The Chord Track in Cubase 7 is a remarkably powerful new feature that can help everyone from beginners to more experienced players to create more advanced and professional sounding music. Let’s have a look at some timesaving tips and insider hints to help you get the most out of it.
A project can only contain one Chord Track at a time because the track links to a MIDI-triggered track, which must eventually have the chords copied to it in order for you to start programming a new MIDI instrument using the Chord track. You can however assign a Chord track to play any MIDI-triggered track in a project by sending it to a given track. Or, choose Use Monitored Tracks to send it to whichever track currently hs monitoring enabled.
Blocks of data in a Chord Track will obey the project’s snap settings so if you want to make them overlap you will need to choose a finer setting like ¼ or 1/16 or indeed turn off snapping altogether while you drag Chord events around. You can select events and quantize them using project quantize settings like you can with any data, so if you mess the timing up it’s easy to correct it with a couple of clicks.
The Chord window has a Chord Assistant section and if you click on this, it will use what it knows about the existing chords to suggest new ones that might work well in a sequence. Use the complexity bar to move from suggesting basic to more advanced chords, and the mode menu to access even more detailed musical subcontrols for creating chords.
In the Editor section of the Chord window there’s a MIDI Input option. When this is pressed, you can specify notes to use for the chord by pressing keys on your MIDI keyboard. So you may not necessarily know what a chord is when you play it in but Cubase will tell you. You can then edit it by adding or removing notes using the onscreen keyboard.
To convert a Chord Track to MIDI parts, simply drag and drop any or all of the Chord events onto a MIDI track in a project. You can repeat this as many times as you like, so it’s easy to duplicate a set of chords across several MIDI tracks.

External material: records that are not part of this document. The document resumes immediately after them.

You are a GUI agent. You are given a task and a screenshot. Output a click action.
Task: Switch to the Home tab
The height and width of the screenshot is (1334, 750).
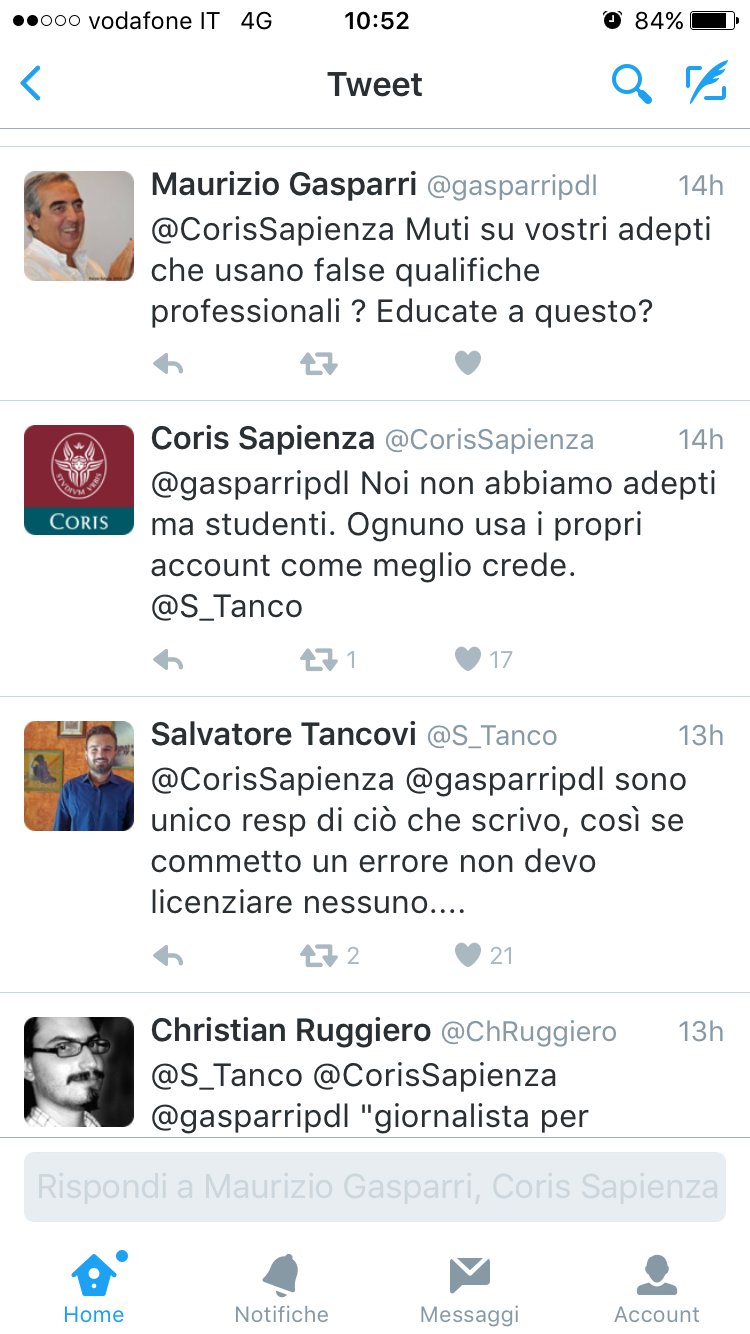click(x=94, y=1288)

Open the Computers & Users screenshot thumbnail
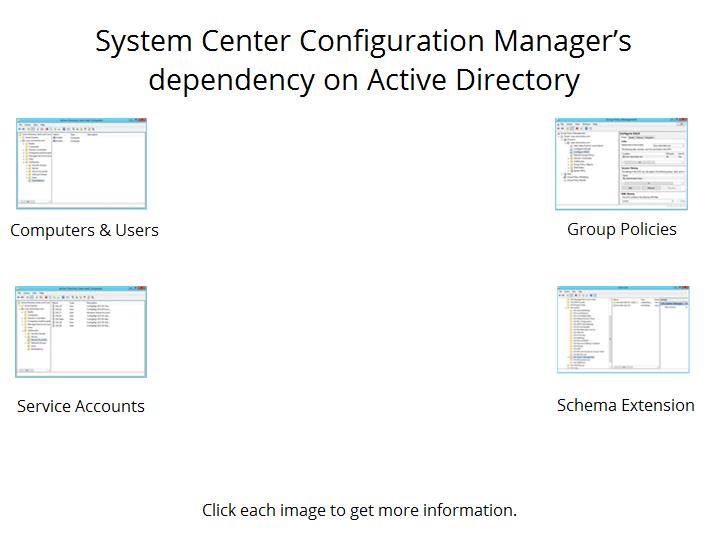(x=81, y=163)
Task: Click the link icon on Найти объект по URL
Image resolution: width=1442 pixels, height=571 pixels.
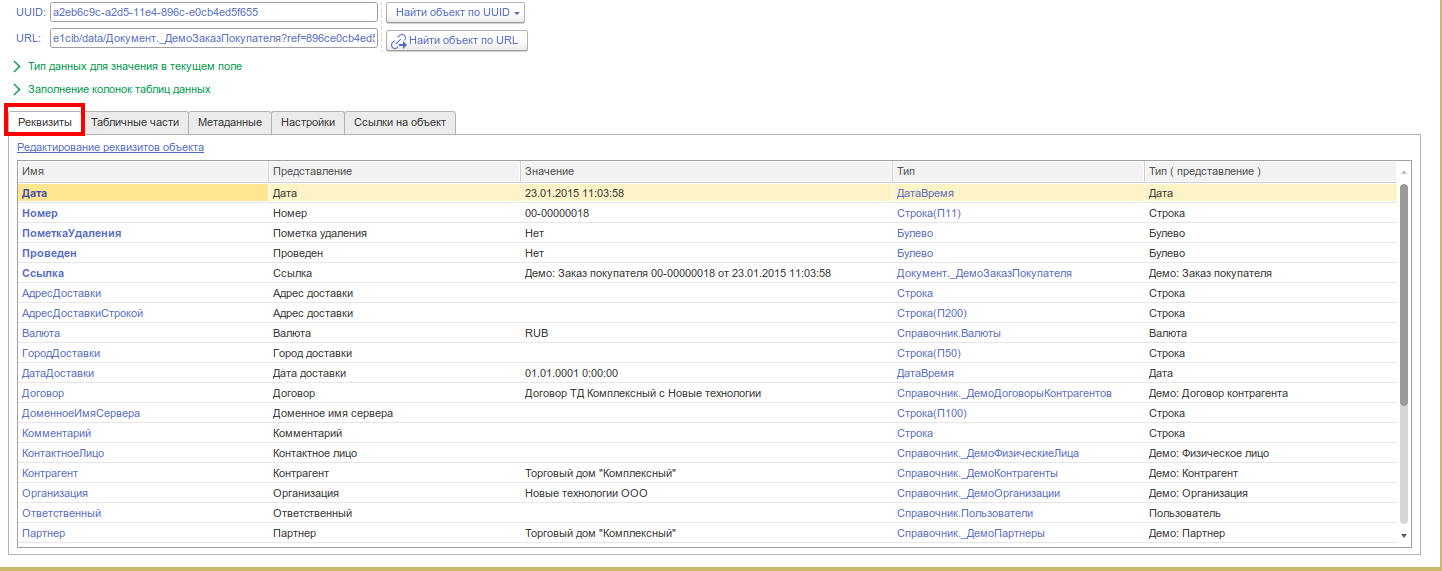Action: pos(398,41)
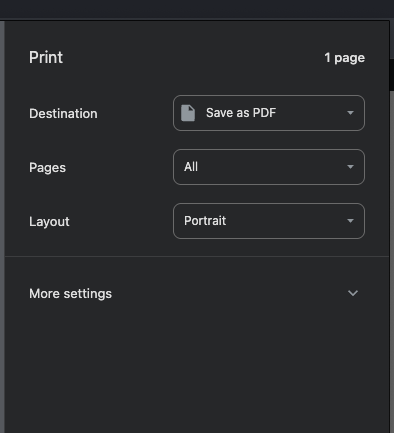Click the print preview strip on left edge
This screenshot has height=433, width=394.
click(2, 227)
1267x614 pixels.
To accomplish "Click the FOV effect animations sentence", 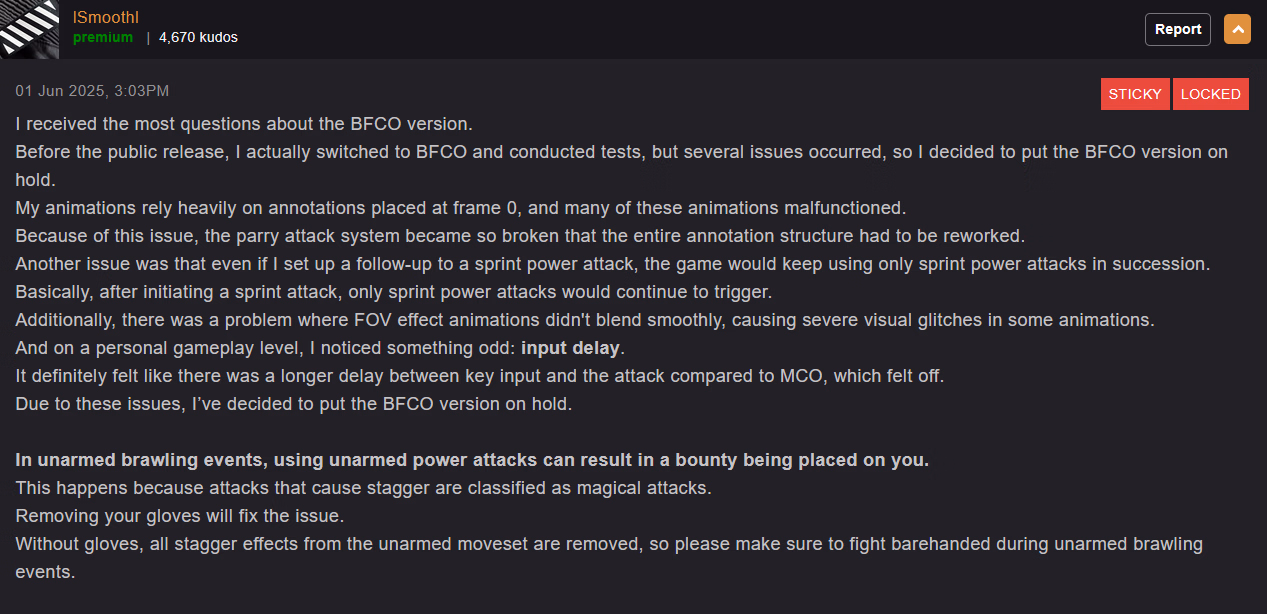I will (585, 320).
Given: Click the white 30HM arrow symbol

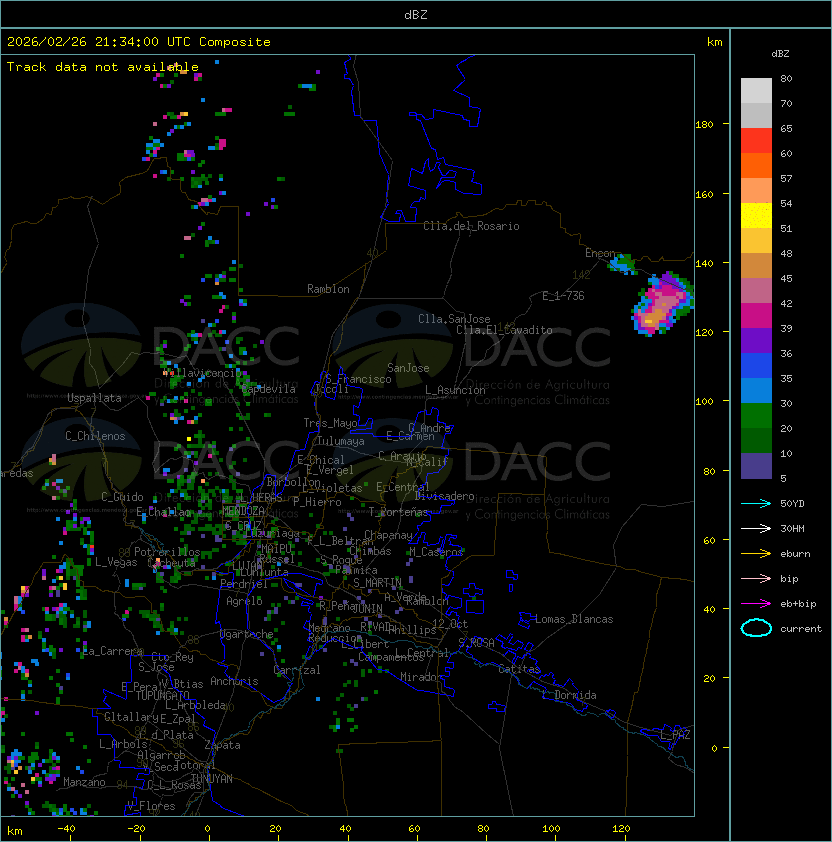Looking at the screenshot, I should click(756, 528).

Remember that when you have done this the original chords will still sound so you will need to mute the Chord track or disconnect it from the instrument it is playing to avoid doubling notes.
The Chord Track can be assigned to any virual instrument but it helps to set it up correctly for a piano, guitar or generic instrument, to get the voicings right. You can do this by going to the Inspector panel to the left of the track and assigning it to an instrument type. Within each one you also get a submenu of options to tailor the chords to different musical scales and genres.